Tanto tempo se passou. Eu nem lembrava mais do seu sorriso e muito menos do seu olhar. Até ver você me olhando.
Quanto tempo estava ali em silêncio enquanto eu não lembrava de você?Quantas vezes já me chamou em seus devaneios e eu nem sequer me atentei ao seu chamado? Quantos sorrisos você deu enquanto me observava?
Sinceramente, quando vi seus olhos nos meus, não imaginei que desencadearia um turbilhão de emoções dentro de mim. É como se elas tivessem ficado em algum lugar aqui dentro esperando você voltar sem que eu soubesse.

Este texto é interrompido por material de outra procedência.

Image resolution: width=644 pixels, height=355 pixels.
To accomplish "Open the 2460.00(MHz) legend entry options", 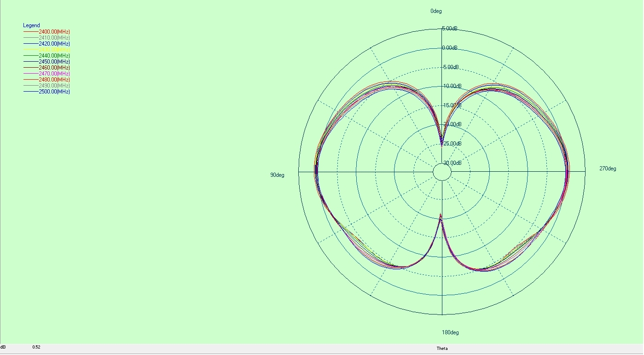I will [54, 68].
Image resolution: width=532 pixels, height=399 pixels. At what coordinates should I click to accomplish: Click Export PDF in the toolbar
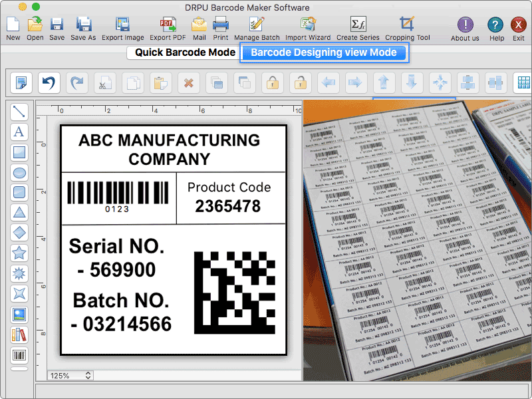(168, 29)
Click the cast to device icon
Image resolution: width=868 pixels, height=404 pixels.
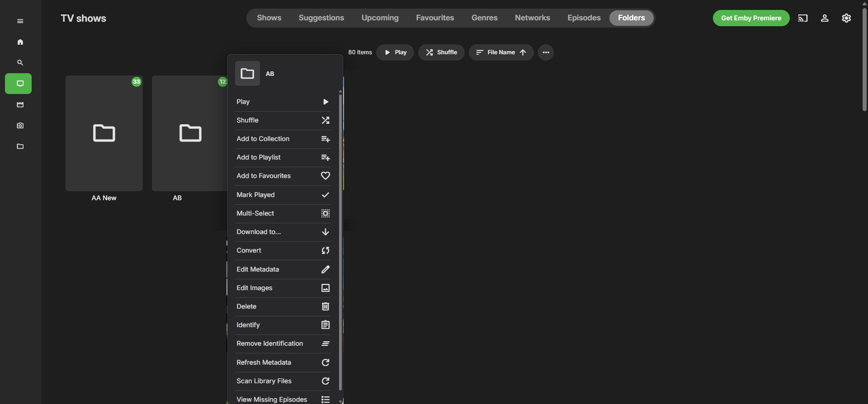802,18
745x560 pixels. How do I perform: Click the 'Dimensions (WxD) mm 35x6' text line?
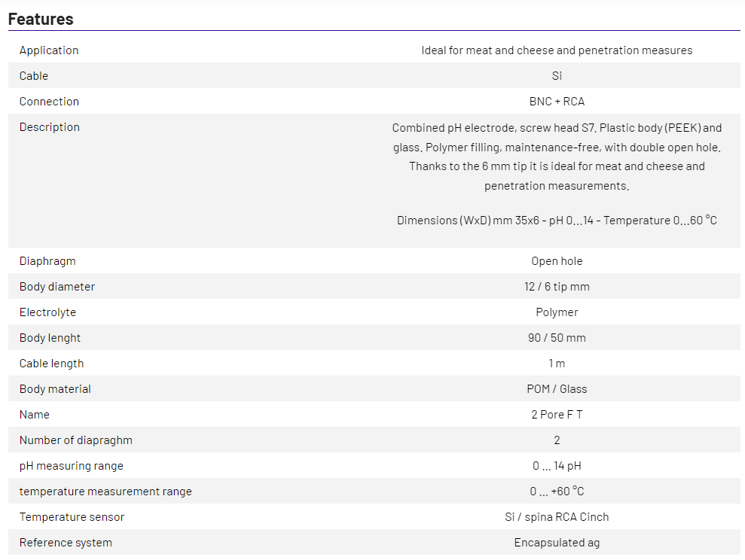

E em um piscar de olhos. Aqueles olhos que me devoravam enquanto eu não percebia, fez com que todas aquelas emoções pedissem para serem revividas.
Aliás, elas não pedem, elas gritam aqui dentro de mim, mas não consigo compreendê-las porque a confusão grita mais alto.
Não sei se estou preparada para sentir isso, aliás, nem sei direito o que sinto. Passo a maior parte do tempo tentando desvendar suas atitudes e quando me canso, desvio os pensamentos para qualquer outro instante, bem longe de você.
E sem perceber me pego pensando de novo no seu olhar.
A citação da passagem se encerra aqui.